First Order Stochastic Optimization with Oblivious Noise

Published: 21 Sept 2023, Last Modified: 02 Nov 2023NeurIPS 2023 posterEveryoneRevisionsBibTeX
Keywords: Oblivious noise, Robust Statistics, Heavy-tailed Stochastic Optimization, Approximate Gradients, Inexact Gradients
TL;DR: We initiate the study of stochastic optimization with oblivious noise, a generalization of heavy-tailed noise. We present an efficient list-decodable learner that recovers a small list of candidates one of which is close to the true solution.

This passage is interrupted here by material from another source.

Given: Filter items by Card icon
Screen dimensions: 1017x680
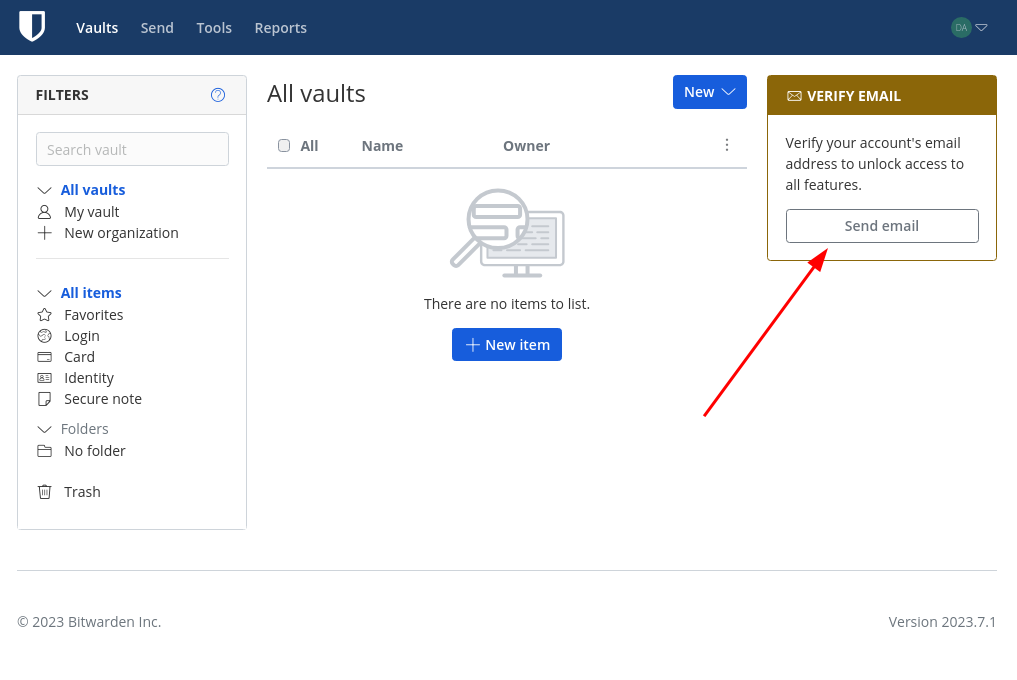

Abstract: We initiate the study of stochastic optimization with oblivious noise, broadly generalizing the standard heavy-tailed noise setup. In our setting, in addition to random observation noise, the stochastic gradient may be subject to independent \emph{oblivious noise}, which may not have bounded moments and is not necessarily centered. Specifically, we assume access to a noisy oracle for the stochastic gradient of $f$ at $x$, which returns a vector $\nabla f(\gamma, x) + \xi$, where $\gamma$ is the bounded variance observation noise and $\xi$ is the oblivious noise that is independent of $\gamma$ and $x$. The only assumption we make on the oblivious noise $\xi$ is that $\Pr[\xi = 0] \ge \alpha$, for some $\alpha \in (0, 1)$. In this setting, it is not information-theoretically possible to recover a single solution close to the target when the fraction of inliers $\alpha$ is less than $1/2$. Our main result is an efficient {\em list-decodable} learner that recovers a small list of candidates at least one of which is close to the true solution. On the other hand, if $\alpha = 1-\epsilon$, where $0< \epsilon < 1/2$ is sufficiently small constant, the algorithm recovers a single solution. Along the way, we develop a rejection-sampling-based algorithm to perform noisy location estimation, which may be of independent interest.